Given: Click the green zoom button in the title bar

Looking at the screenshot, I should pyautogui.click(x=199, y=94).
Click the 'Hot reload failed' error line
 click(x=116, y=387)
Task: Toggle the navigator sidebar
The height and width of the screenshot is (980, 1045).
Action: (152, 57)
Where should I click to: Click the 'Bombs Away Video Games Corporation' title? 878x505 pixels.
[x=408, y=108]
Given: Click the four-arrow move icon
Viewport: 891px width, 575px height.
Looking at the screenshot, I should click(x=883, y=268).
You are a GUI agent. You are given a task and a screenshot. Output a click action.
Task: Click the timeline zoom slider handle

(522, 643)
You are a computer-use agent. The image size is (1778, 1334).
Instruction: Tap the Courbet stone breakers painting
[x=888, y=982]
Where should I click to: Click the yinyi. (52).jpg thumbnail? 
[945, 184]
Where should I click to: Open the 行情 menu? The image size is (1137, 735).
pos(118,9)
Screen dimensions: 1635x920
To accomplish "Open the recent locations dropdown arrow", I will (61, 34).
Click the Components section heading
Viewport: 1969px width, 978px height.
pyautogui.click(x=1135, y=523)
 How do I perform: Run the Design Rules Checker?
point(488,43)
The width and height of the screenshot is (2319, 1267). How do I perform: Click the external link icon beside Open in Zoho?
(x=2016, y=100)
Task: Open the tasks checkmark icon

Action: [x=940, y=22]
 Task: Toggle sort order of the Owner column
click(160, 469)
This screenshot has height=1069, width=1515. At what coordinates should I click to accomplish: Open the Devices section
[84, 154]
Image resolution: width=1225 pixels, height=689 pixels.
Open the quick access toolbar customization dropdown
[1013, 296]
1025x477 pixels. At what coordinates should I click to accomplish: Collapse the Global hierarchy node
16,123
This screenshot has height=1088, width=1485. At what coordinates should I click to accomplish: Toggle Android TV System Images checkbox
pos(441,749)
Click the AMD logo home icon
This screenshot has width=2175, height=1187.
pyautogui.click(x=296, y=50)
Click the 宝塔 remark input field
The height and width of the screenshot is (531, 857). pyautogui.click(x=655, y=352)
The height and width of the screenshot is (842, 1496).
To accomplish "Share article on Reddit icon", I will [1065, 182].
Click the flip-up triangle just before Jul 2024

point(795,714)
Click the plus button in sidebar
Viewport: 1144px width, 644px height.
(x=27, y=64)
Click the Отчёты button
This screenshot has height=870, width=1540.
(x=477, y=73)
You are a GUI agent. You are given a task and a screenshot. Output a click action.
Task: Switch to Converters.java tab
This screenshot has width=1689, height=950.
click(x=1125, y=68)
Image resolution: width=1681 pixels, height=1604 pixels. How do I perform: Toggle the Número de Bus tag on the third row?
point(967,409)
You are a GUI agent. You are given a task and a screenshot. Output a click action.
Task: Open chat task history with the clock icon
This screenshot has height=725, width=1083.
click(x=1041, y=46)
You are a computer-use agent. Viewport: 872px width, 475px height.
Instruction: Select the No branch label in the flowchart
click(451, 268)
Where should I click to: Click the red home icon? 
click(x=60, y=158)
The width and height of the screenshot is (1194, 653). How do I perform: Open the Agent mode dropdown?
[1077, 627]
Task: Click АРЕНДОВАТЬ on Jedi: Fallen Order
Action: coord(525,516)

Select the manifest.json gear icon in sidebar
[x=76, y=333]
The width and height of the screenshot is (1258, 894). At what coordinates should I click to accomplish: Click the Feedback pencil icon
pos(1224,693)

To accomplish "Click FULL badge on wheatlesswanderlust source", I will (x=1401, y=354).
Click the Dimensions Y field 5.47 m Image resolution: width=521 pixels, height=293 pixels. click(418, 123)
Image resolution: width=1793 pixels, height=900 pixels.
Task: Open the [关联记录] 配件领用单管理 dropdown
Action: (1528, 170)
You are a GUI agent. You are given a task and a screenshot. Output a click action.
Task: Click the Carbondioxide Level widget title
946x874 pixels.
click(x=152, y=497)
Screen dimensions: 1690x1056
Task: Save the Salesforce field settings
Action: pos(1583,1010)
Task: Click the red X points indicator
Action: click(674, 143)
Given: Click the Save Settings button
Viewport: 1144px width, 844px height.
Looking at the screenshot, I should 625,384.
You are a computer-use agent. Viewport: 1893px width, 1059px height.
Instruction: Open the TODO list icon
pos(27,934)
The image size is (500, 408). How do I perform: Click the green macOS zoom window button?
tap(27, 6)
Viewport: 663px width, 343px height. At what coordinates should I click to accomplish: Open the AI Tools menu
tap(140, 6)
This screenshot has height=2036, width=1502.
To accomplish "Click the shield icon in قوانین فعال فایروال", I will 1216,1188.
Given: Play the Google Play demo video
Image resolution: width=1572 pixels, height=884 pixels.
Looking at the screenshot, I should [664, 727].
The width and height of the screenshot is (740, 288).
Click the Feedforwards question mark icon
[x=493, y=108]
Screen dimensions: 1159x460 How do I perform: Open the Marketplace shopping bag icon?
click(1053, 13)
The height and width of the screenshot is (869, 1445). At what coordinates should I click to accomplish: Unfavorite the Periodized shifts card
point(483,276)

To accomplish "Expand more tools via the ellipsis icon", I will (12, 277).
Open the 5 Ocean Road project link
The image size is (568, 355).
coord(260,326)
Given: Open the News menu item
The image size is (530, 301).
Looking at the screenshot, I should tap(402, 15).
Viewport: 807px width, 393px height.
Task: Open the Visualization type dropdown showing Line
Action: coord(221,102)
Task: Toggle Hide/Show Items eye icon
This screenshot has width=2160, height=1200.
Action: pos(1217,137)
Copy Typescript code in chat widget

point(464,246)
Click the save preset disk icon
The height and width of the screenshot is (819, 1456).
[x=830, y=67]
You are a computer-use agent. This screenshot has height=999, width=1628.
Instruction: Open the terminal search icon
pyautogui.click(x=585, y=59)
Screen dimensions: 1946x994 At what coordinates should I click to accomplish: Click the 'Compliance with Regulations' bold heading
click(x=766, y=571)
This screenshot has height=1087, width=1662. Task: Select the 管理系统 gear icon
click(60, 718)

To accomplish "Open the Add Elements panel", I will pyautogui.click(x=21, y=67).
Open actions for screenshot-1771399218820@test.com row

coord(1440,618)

-=-=-=-=-

• Requirement:
Copy the records exactly, keeping every word in place.

• Response to the task:
Given: Click the green zoom button in the title bar

Looking at the screenshot, I should pyautogui.click(x=199, y=94).
Click the 'Hot reload failed' error line
 click(x=116, y=387)
Task: Toggle the navigator sidebar
The height and width of the screenshot is (980, 1045).
Action: (152, 57)
Where should I click to: Click the 'Bombs Away Video Games Corporation' title? 878x505 pixels.
[x=408, y=108]
Given: Click the four-arrow move icon
Viewport: 891px width, 575px height.
Looking at the screenshot, I should click(x=883, y=268).
You are a GUI agent. You are given a task and a screenshot. Output a click action.
Task: Click the timeline zoom slider handle

(522, 643)
You are a computer-use agent. The image size is (1778, 1334).
Instruction: Tap the Courbet stone breakers painting
[x=888, y=982]
Where should I click to: Click the yinyi. (52).jpg thumbnail? 
[945, 184]
Where should I click to: Open the 行情 menu? The image size is (1137, 735).
pos(118,9)
Screen dimensions: 1635x920
To accomplish "Open the recent locations dropdown arrow", I will (61, 34).
Click the Components section heading
Viewport: 1969px width, 978px height.
pyautogui.click(x=1135, y=523)
 How do I perform: Run the Design Rules Checker?
point(488,43)
The width and height of the screenshot is (2319, 1267). How do I perform: Click the external link icon beside Open in Zoho?
(x=2016, y=100)
Task: Open the tasks checkmark icon

Action: [x=940, y=22]
 Task: Toggle sort order of the Owner column
click(160, 469)
This screenshot has height=1069, width=1515. At what coordinates should I click to accomplish: Open the Devices section
[84, 154]
Image resolution: width=1225 pixels, height=689 pixels.
Open the quick access toolbar customization dropdown
[1013, 296]
1025x477 pixels. At what coordinates should I click to accomplish: Collapse the Global hierarchy node
16,123
This screenshot has height=1088, width=1485. At what coordinates should I click to accomplish: Toggle Android TV System Images checkbox
pos(441,749)
Click the AMD logo home icon
This screenshot has width=2175, height=1187.
pyautogui.click(x=296, y=50)
Click the 宝塔 remark input field
The height and width of the screenshot is (531, 857). pyautogui.click(x=655, y=352)
The height and width of the screenshot is (842, 1496).
To accomplish "Share article on Reddit icon", I will [1065, 182].
Click the flip-up triangle just before Jul 2024

point(795,714)
Click the plus button in sidebar
Viewport: 1144px width, 644px height.
(x=27, y=64)
Click the Отчёты button
This screenshot has height=870, width=1540.
(x=477, y=73)
You are a GUI agent. You are given a task and a screenshot. Output a click action.
Task: Switch to Converters.java tab
This screenshot has width=1689, height=950.
click(x=1125, y=68)
Image resolution: width=1681 pixels, height=1604 pixels. How do I perform: Toggle the Número de Bus tag on the third row?
point(967,409)
You are a GUI agent. You are given a task and a screenshot. Output a click action.
Task: Open chat task history with the clock icon
This screenshot has height=725, width=1083.
click(x=1041, y=46)
You are a computer-use agent. Viewport: 872px width, 475px height.
Instruction: Select the No branch label in the flowchart
click(451, 268)
Where should I click to: Click the red home icon? 
click(x=60, y=158)
The width and height of the screenshot is (1194, 653). How do I perform: Open the Agent mode dropdown?
[1077, 627]
Task: Click АРЕНДОВАТЬ on Jedi: Fallen Order
Action: coord(525,516)

Select the manifest.json gear icon in sidebar
[x=76, y=333]
The width and height of the screenshot is (1258, 894). At what coordinates should I click to accomplish: Click the Feedback pencil icon
pos(1224,693)

To accomplish "Click FULL badge on wheatlesswanderlust source", I will (x=1401, y=354).
Click the Dimensions Y field 5.47 m Image resolution: width=521 pixels, height=293 pixels. click(418, 123)
Image resolution: width=1793 pixels, height=900 pixels.
Task: Open the [关联记录] 配件领用单管理 dropdown
Action: (1528, 170)
You are a GUI agent. You are given a task and a screenshot. Output a click action.
Task: Click the Carbondioxide Level widget title
946x874 pixels.
click(x=152, y=497)
Screen dimensions: 1690x1056
Task: Save the Salesforce field settings
Action: pos(1583,1010)
Task: Click the red X points indicator
Action: click(674, 143)
Given: Click the Save Settings button
Viewport: 1144px width, 844px height.
Looking at the screenshot, I should 625,384.
You are a computer-use agent. Viewport: 1893px width, 1059px height.
Instruction: Open the TODO list icon
pos(27,934)
The image size is (500, 408). How do I perform: Click the green macOS zoom window button?
tap(27, 6)
Viewport: 663px width, 343px height. At what coordinates should I click to accomplish: Open the AI Tools menu
tap(140, 6)
This screenshot has height=2036, width=1502.
To accomplish "Click the shield icon in قوانین فعال فایروال", I will 1216,1188.
Given: Play the Google Play demo video
Image resolution: width=1572 pixels, height=884 pixels.
Looking at the screenshot, I should [664, 727].
The width and height of the screenshot is (740, 288).
Click the Feedforwards question mark icon
[x=493, y=108]
Screen dimensions: 1159x460 How do I perform: Open the Marketplace shopping bag icon?
click(1053, 13)
The height and width of the screenshot is (869, 1445). At what coordinates should I click to accomplish: Unfavorite the Periodized shifts card
point(483,276)

To accomplish "Expand more tools via the ellipsis icon", I will (12, 277).
Open the 5 Ocean Road project link
The image size is (568, 355).
coord(260,326)
Given: Open the News menu item
The image size is (530, 301).
Looking at the screenshot, I should tap(402, 15).
Viewport: 807px width, 393px height.
Task: Open the Visualization type dropdown showing Line
Action: coord(221,102)
Task: Toggle Hide/Show Items eye icon
This screenshot has width=2160, height=1200.
Action: pos(1217,137)
Copy Typescript code in chat widget

point(464,246)
Click the save preset disk icon
The height and width of the screenshot is (819, 1456).
[x=830, y=67]
You are a computer-use agent. This screenshot has height=999, width=1628.
Instruction: Open the terminal search icon
pyautogui.click(x=585, y=59)
Screen dimensions: 1946x994 At what coordinates should I click to accomplish: Click the 'Compliance with Regulations' bold heading
click(x=766, y=571)
This screenshot has height=1087, width=1662. Task: Select the 管理系统 gear icon
click(60, 718)

To accomplish "Open the Add Elements panel", I will pyautogui.click(x=21, y=67).
Open actions for screenshot-1771399218820@test.com row

coord(1440,618)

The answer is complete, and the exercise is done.